Now, truth be told, this whole adventure started much like the nine other phone calls that were going to change my life. In every prior case, I was fearless, I aggressively followed up, I dared to ask uncomfortable questions, to probe the true dynamic in play. With this drummed up courage and “damn the torpedoes” attitude I went full speed ahead, braced and buttressed against the disappointing news that eventually came. But the stinging barbs of “oooo so close” and “We love it but…” bounced off me like bullets off Superman.
But not this time! This time I am filled with apprehension. Dreading the phone, not wanting to tempt fate, or anger the Gods. It is a very uncomfortable place for me to be. But the question is why? Why this time, why this manuscript? (the others were mostly screenplays). At first I thought the answer to be self-evident… Age! As you get older you get… well, soft. You become tired of the bumps and bruises you never noticed before. But that didn’t quite fit. During this same time I have put my butt on the line for hundreds of thousands of dollars worth of production and media time, by taking on projects with impossible goals and deadlines. I have relished the challenge. Never shrinking away but embracing the opportunity to perform beyond 100% and prove to myself that I can adapt, innovate and overcome any situation, in life and in business.

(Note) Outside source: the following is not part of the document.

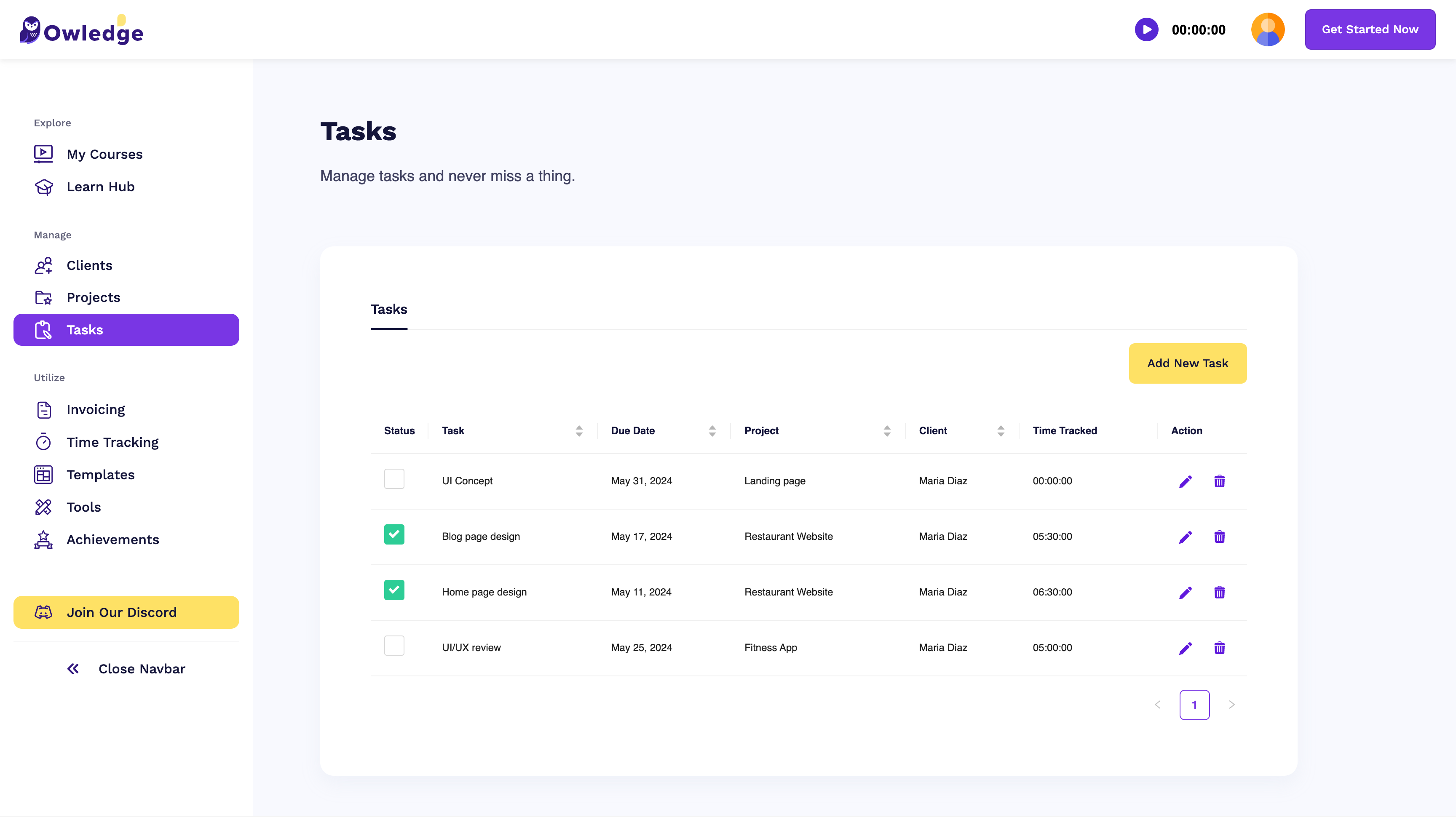
Task: Delete the Blog page design task
Action: coord(1219,537)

So why the timid, little boy, “scaredy-pants” act over this book? Over this tenth “life changing” opportunity? What is different?
Then it hit me. Everything I have done before was in my wheelhouse. Part of my success was always assured by the fact I was only playing on home-fields, at games I had a chance at winning. These were situations where I was in control of all the elements, and confident in the product.
Ahhh but this story is my first, full-fledged jump into the life, psyche and thought patterns of a female! Specifically my FBI agent turned Quarterback Group Operative, Brooke Burrell. At first I thought this was a kind of starter kit into the female mystique, in that I already had a good character base for her developed over two books, where she not only grew into her character, but into her life. And the safety rail for me was, she was in a traditionally male line of work, she had to interface and meld into the workplace mindset. Therefore, if I went too heavy male in her actions or motivations, I felt and hoped the reader would allow it, as her reacting to a male dominated environment. Easy to write a woman in that context! Piece of Cheesecake.
However, then she was always a supporting character. Therefore, I could, by reflection in the other characters, define her. It was my choice to go as deep as I wanted or leave it to the observation of the other characters to fill in the blanks.
Now, Brooke is the main character of my third book with my usual main characters taking a more supportive role. Many times in the story there isn’t anyone around to reflect off of, so I have to go inside her. It’s scary in there! I adhere to the adage, “You are a piece of all the characters you write.” So hello Brooke, welcome to my inner female. Not much organic female development in here within me, so my external observations of females have to be reversed tracked into the woman I am defining, creating motives and histories; impulses and predilections that become the cause that affects her behavior.
When writing about her, I can throw the world at her, and make her deftly respond, win, lose or draw. But going into her being, writing “her,” needs a feminine map with symbols and marks on it that most males are genetically incapable of reading.
So that’s it. That’s the fear. If they decide to make the movie, that would be nice, but if not, nothing changes, no big deal. But the reason for my nail biting apprehension, however, is the fear of them saying, “SHE doesn’t work for us.” Or worse, “you wrote a guy with breasts!”
Well, Brooke is all written now, she’s out there in the big world, I hope I have given her all the attributes of character and flaws of humanity that make her a compelling figure, but like most fathers, I pray that I just made her a good woman.